Oj, kochana musimy się wreszcie spotkać, tyle razy to odwoływałyśmy, że tym razem już nie mamy jak. Spotykamy się! Wow! Cieszysz się na to spotkanie, bo od czasu ukończenia studiów nie widziałaś się z Marzeną. A ona tymczasem wyszła za mąż i ma dwoje dzieci i wychowuje je będąc super mamą. Cieszysz się na to spotkanie i zastanawiasz się jak zrobić na Marzenie dobre wrażenie? Nie, no musisz jej dorównać! Albo jeszcze lepiej przeskoczyć! Takie babskie zawody w konkurs piękności. Bo, gdy byłyście razem na roku to za Marzeną się oglądali wszyscy panowie, a Ciebie zżerała zazdrość. Przyznaj to wreszcie sama przed sobą. Marzena jest piękną, zgrabną, zadbaną kobietą, włosy same się jej perfekcyjnie układają, a buzia nie potrzebuje makeup’u. Ideał w oczach facetów. W Twoich też. Taka prawda.
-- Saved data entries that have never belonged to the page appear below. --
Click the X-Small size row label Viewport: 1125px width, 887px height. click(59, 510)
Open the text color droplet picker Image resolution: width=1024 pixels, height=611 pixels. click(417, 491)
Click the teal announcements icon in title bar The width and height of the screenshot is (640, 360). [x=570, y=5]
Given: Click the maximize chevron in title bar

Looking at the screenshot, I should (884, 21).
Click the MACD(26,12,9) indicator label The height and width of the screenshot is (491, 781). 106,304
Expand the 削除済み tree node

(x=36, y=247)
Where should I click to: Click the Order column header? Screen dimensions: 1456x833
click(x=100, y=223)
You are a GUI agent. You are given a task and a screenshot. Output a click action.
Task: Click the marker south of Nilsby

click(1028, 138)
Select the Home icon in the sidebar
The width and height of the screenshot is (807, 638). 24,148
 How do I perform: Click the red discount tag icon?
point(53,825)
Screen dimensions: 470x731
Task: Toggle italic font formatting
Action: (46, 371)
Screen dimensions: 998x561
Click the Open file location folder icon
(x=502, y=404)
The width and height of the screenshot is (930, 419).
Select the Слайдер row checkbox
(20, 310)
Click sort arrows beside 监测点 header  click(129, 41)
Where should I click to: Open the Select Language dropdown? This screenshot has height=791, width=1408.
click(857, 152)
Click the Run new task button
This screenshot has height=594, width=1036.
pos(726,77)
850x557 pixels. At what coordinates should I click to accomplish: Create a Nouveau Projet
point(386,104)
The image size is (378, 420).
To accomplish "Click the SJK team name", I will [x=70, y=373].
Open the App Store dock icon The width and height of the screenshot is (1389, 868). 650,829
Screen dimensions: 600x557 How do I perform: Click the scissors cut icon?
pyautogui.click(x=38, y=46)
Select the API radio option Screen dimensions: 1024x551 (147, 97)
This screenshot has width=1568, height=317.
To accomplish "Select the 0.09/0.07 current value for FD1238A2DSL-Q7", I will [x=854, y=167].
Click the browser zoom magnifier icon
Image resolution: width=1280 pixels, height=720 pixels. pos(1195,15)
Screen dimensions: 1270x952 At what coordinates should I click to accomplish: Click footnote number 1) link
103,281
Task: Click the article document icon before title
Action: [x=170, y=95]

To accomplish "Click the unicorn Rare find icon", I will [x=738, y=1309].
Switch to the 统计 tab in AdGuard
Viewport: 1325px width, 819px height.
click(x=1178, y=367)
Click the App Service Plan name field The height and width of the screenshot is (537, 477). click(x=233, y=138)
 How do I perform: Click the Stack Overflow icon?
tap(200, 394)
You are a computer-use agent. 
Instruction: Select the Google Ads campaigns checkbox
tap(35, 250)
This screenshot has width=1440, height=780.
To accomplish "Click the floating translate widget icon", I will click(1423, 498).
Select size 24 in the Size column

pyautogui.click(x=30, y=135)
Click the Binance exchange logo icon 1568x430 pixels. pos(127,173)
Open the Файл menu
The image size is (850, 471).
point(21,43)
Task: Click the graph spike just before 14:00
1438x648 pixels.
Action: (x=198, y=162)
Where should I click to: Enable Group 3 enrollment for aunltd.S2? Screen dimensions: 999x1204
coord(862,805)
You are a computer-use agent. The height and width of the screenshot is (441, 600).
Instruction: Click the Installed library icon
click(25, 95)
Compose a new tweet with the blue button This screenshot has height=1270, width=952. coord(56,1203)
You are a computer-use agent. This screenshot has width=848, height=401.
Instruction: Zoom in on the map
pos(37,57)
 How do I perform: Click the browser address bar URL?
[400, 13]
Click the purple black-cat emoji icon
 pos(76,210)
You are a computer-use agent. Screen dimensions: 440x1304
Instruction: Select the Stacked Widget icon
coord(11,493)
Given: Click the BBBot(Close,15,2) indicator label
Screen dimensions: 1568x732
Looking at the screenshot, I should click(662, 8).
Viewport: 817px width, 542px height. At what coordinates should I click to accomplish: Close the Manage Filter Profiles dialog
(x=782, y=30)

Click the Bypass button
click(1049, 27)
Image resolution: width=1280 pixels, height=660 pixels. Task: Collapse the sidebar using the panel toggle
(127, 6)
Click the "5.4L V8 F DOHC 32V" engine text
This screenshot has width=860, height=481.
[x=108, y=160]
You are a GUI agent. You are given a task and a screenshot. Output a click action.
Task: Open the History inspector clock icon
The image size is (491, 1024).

Stroisz się i pindrzysz przed lustrem, kupujesz wino i jedziesz do niej do domu, bo akurat nie miała z kim zostawić dzieci. Otwiera Ci drzwi stworzenie w rozciągniętym dresie, poplamionym papką dziecięcego jedzenia ze słoiczka, włosy związane w bezładny koczek, zero makijażu, worki pod oczami, paznokcie z resztką lakieru… Oj! Siedem nieszczęść w jednej osobie! Marzenko, to nie możesz być TY… Nie Ty…Rzucacie się sobie w objęcia. Co tam wygląd, olać! Słuchasz i oczy przecierasz ze zdumienia, bo mąż jej nie rozumie, bo ciągle jest zmęczona, bo mąż ma pretensje, że nie pracuje (Bo ty nic w domu nie robisz, czytaj…) , że dzieciaki dają jej popalić, że już nie ma sił, że te Twoje szpilki to są szałowe, ale ona to by ich nie kupiła, bo po co? Przecież i tak nigdzie nie wychodzi, lepiej kupić kurtkę dla dzieci, albo koszulę dla męża. Myślisz. Co się stało z niegdyś cudownym zjawiskiem kobiecym? Jakieś siły nieczyste podmieniły rozum Marzence? Włączyła jakiś program anty-kobieta? Nazwałabym to syndromem oszczędzania na sobie (czytaj…) do potęgi n-tej. Masakra jakaś.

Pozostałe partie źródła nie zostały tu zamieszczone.